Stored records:
-=-=-=-=-
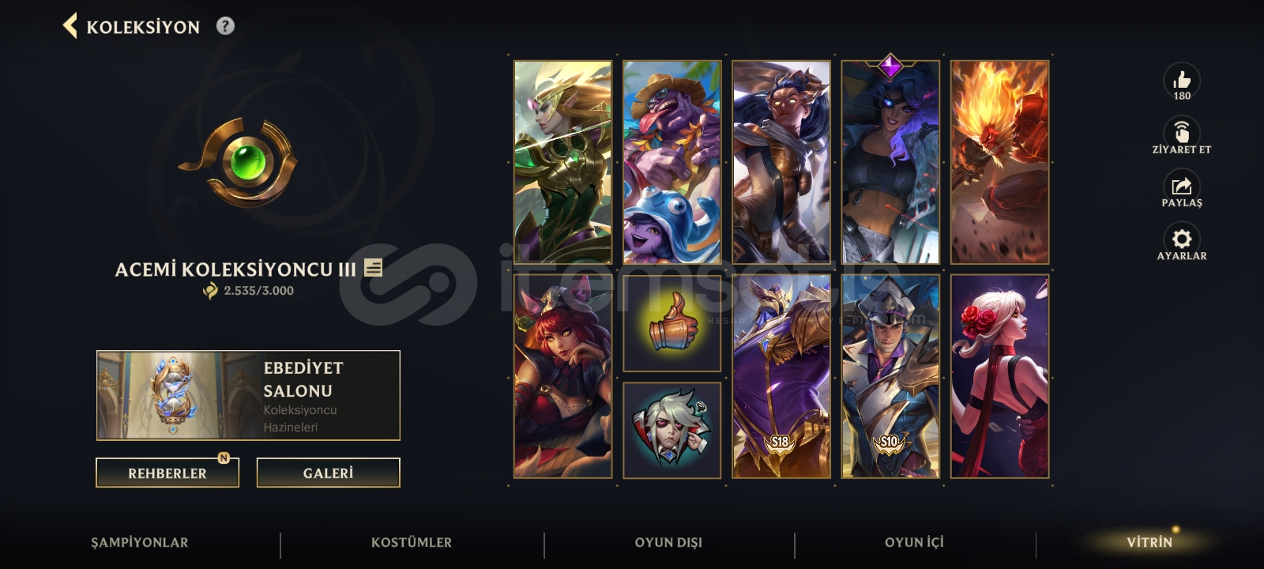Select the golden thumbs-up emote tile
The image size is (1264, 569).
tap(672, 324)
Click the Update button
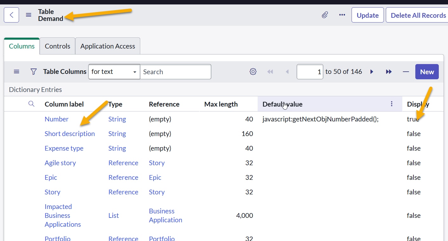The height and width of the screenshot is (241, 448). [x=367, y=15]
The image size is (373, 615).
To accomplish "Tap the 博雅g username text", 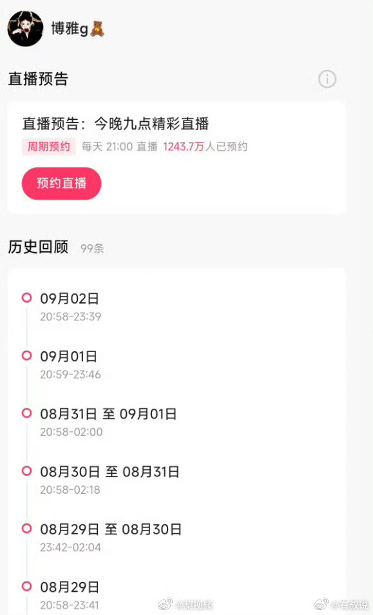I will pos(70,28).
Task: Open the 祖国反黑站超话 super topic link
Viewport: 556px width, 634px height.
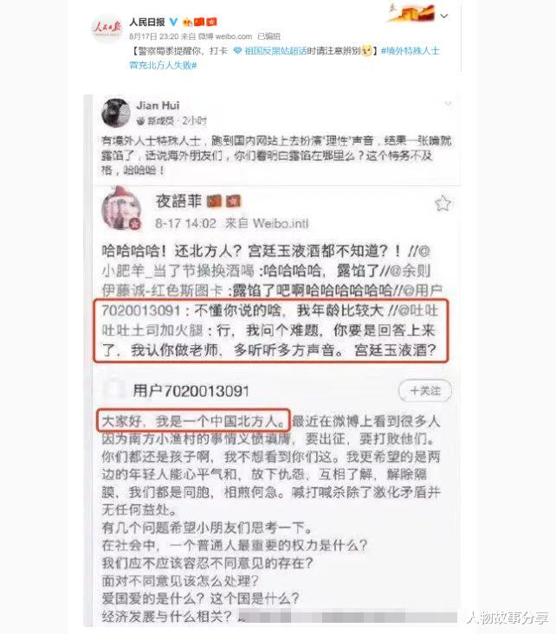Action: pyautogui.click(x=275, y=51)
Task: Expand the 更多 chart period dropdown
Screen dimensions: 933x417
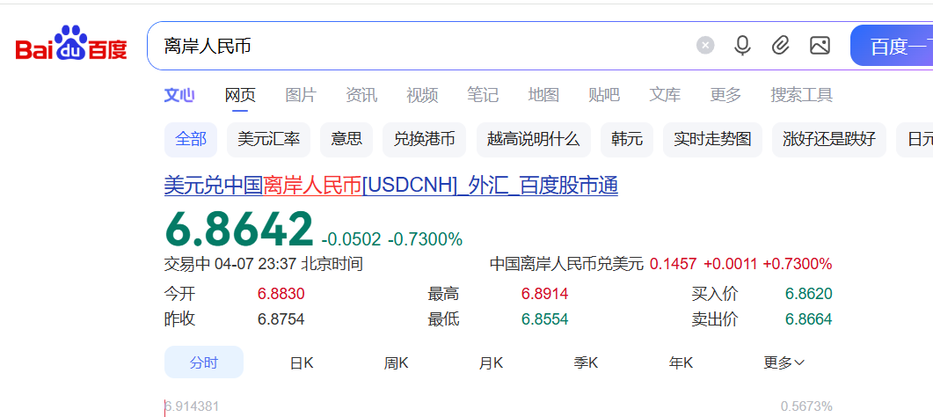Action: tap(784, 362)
-=-=-=-=-
• Work required: From the records above, copy each line that contains the word "Task".

• The answer:
Task: Open the 祖国反黑站超话 super topic link
Task: Expand the 更多 chart period dropdown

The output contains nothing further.